Poiché io parlo in una Assemblea, nella quale non tutti accettano quanto meno tutta la legge cristiana, di questa io trascurerò di parlare. E posso farlo, perché penso e credo che già la legge civile e la legge naturale, di per sé sole, esprimano argomenti e motivi sufficienti ed efficaci al mio scopo; motivi dunque razionali, esclusivamente umani.

Anche e sovra tutto la legge naturale: quella fondata sulla natura umana, data, per chi crede, da Dio, e per chi non crede, riconosciuta al lume della ragione. La legge naturale non può essere negata! Essa si compone di principî, che penetrano la coscienza: ne costituiscono essi il substrato, obbligante sempre. La conosceva anche il mondo pagano. La chiamavano allora la legge non scritta. Per tacere dei filosofi, la invocava Antigone pietosa, davanti al tiranno, dopo aver dato sepoltura, vietata dalla legge scritta, al fratello infelice.

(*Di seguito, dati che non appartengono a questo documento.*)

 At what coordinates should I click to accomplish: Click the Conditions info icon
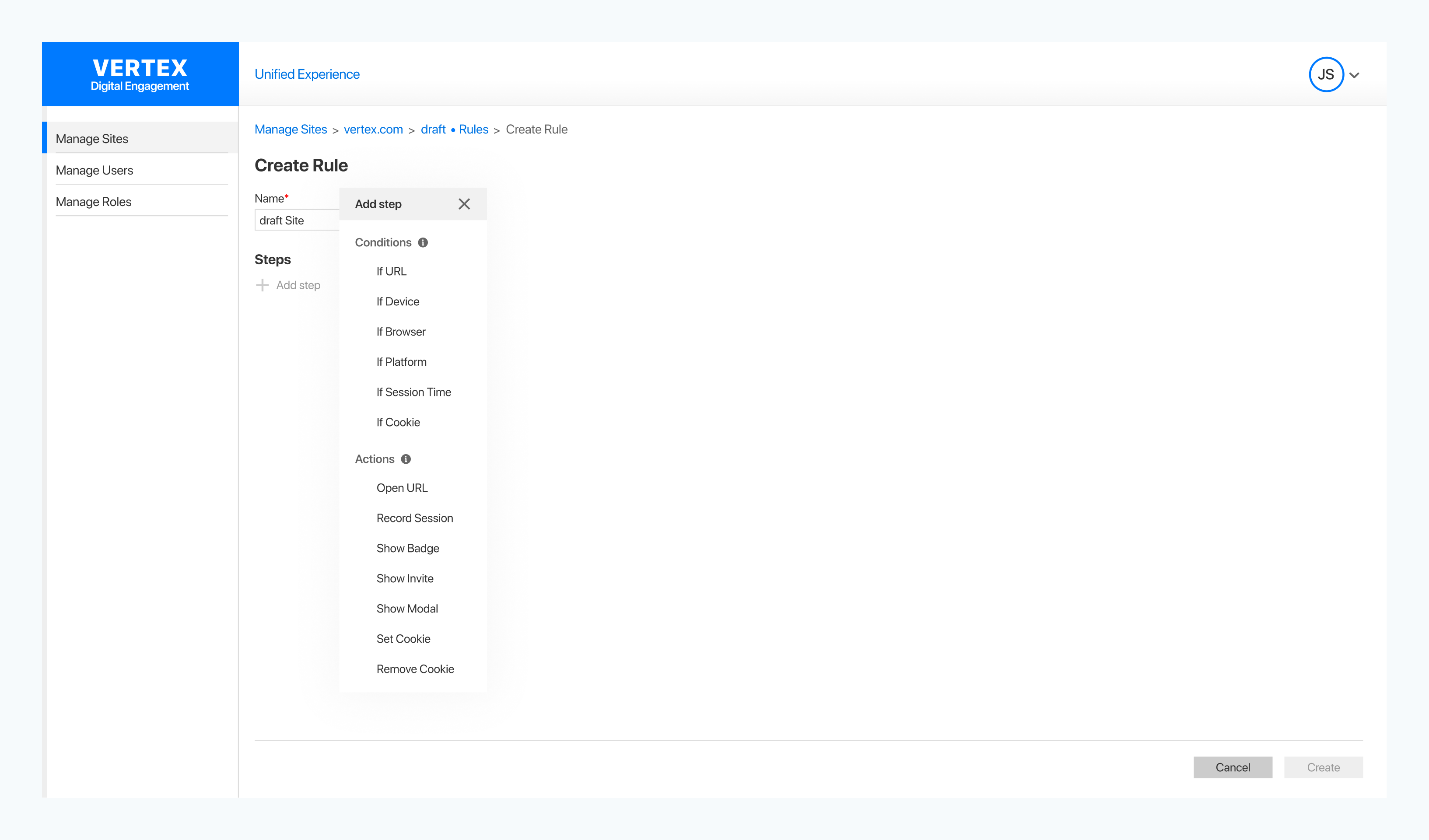[x=423, y=243]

Legge non scritta, ma viva, ed eterna, perché posta dagli dei nel cuore degli uomini, essa affermava.

La legge naturale e la legge civile impongono la indissolubilità del matrimonio secondo la natura ed i fini del matrimonio stesso: la funzione integratrice dei sessi, la perpetuità dell'amore coniugale, il bene dei figli, l'assistenza reciproca fra i coniugi, l'utile sociale. Poiché mi impongo la maggiore brevità possibile, non mi attarderò nella dimostrazione di tutte queste enunciazioni. Guarderò a due soltanto di esse: il bene dei figli e l'utile sociale.

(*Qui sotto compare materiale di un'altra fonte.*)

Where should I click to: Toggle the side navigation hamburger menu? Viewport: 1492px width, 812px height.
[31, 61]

Il bene dei figli! Tutto può essere detto; si potrà dire, tentando di spostare quello che è il fine del matrimonio, che questo tende, e deve tendere soltanto alla unità ed alla integrazione spirituale dei coniugi, così che, a cementarlo, dovrebbe bastare soltanto l'amore; l'amore vero, l'amore naturale, l'amore libero, anche se tante, troppe volte l'amore libero è destinato a diventare solo la libertà senza l'amore! Ma la realtà è un'altra, la realtà è un'altra, onorevoli colleghi! Il fine prossimo, il fine immediato del matrimonio ha da essere e resta la procreazione dei figli. È questa la realtà: i figli che nascono, che crescono, che domandano di essere allevati e, badate, di essere allevati soltanto da coloro che li hanno generati; è una realtà insopprimibile. È questo il cemento vero che nessuna legge può frantumare. Poi che ho dei figli, non posso comprendere un padre ed una madre che non sentano così. La passione, che ha l'ardore e la violenza della fiamma, può in certe ore della vita divorare quel sentimento, ma quando la passione languirà, quel sentimento è destinato a ridestarsi prepotente. Dopo il divorzio sarebbe sempre troppo tardi...

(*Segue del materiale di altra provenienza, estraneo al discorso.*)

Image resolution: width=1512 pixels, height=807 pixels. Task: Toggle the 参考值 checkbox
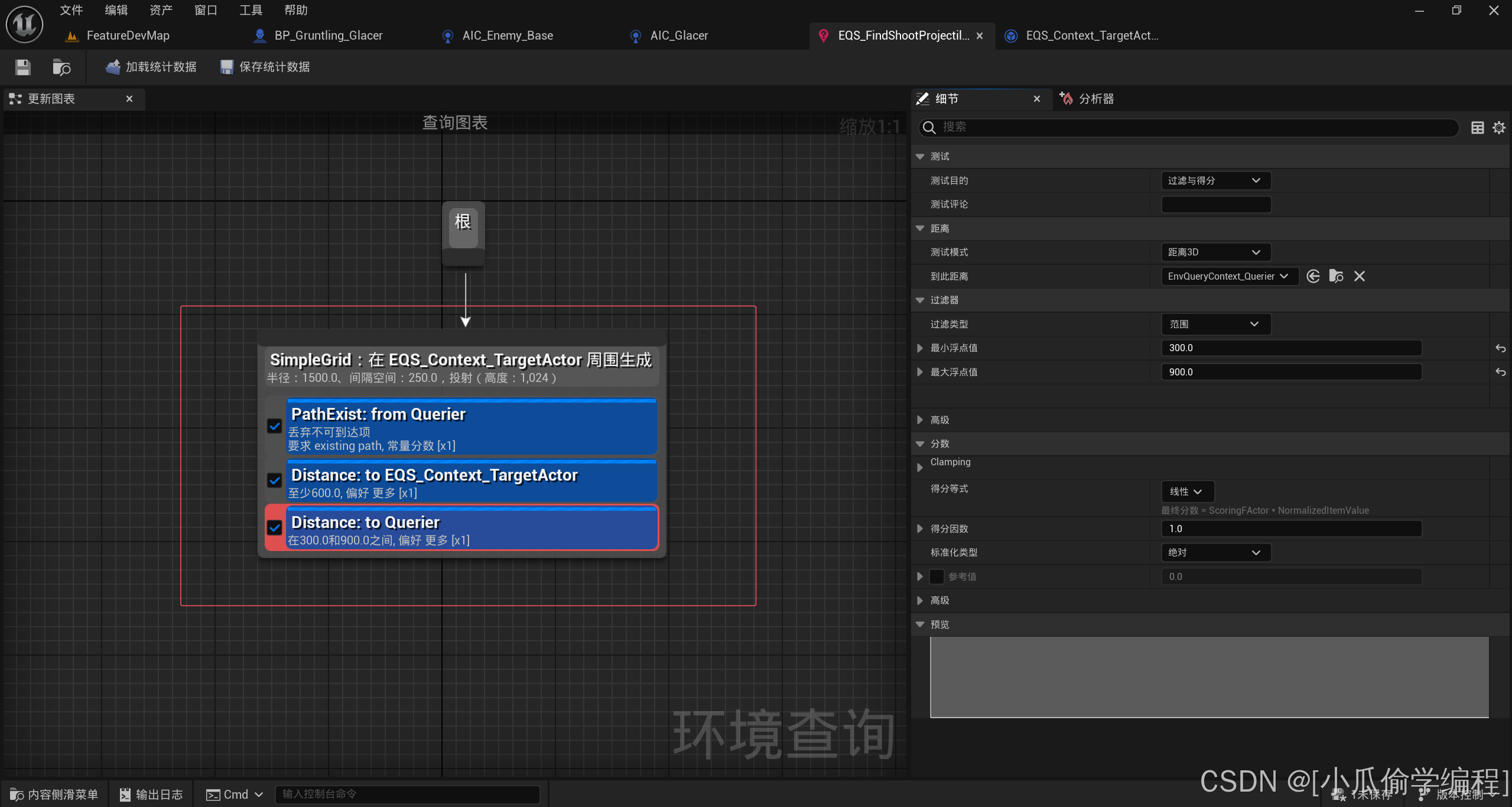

Calosso. Ci parli dei principî cristiani. Ci parli dei Patriarchi.

Avanzini. I figli non basta generarli...

Calosso. Lei non parla del punto di vista cristiano per omaggio a noi. Ci parli dei Patriarchi.

Avanzini. I figli! Non basta generarli. Allevarli bisogna; portarli con amore sino alla soglia della vita. Ancora, ancora: accompagnarli con amore oltre quella soglia. In quest'opera, onorevole Calosso, nessun uomo può sostituire il padre, nessuna donna può sostituire la madre. Donde le due indissolubilità. Il padre e la madre sono dei figli, i figli sono del padre e della madre. Ora la indissolubilità del vincolo che si crea e si stringe fra i genitori e i figli e tra i figli e i genitori, domanda, anzi comanda, la indissolubilità del vincolo dei genitori fra loro.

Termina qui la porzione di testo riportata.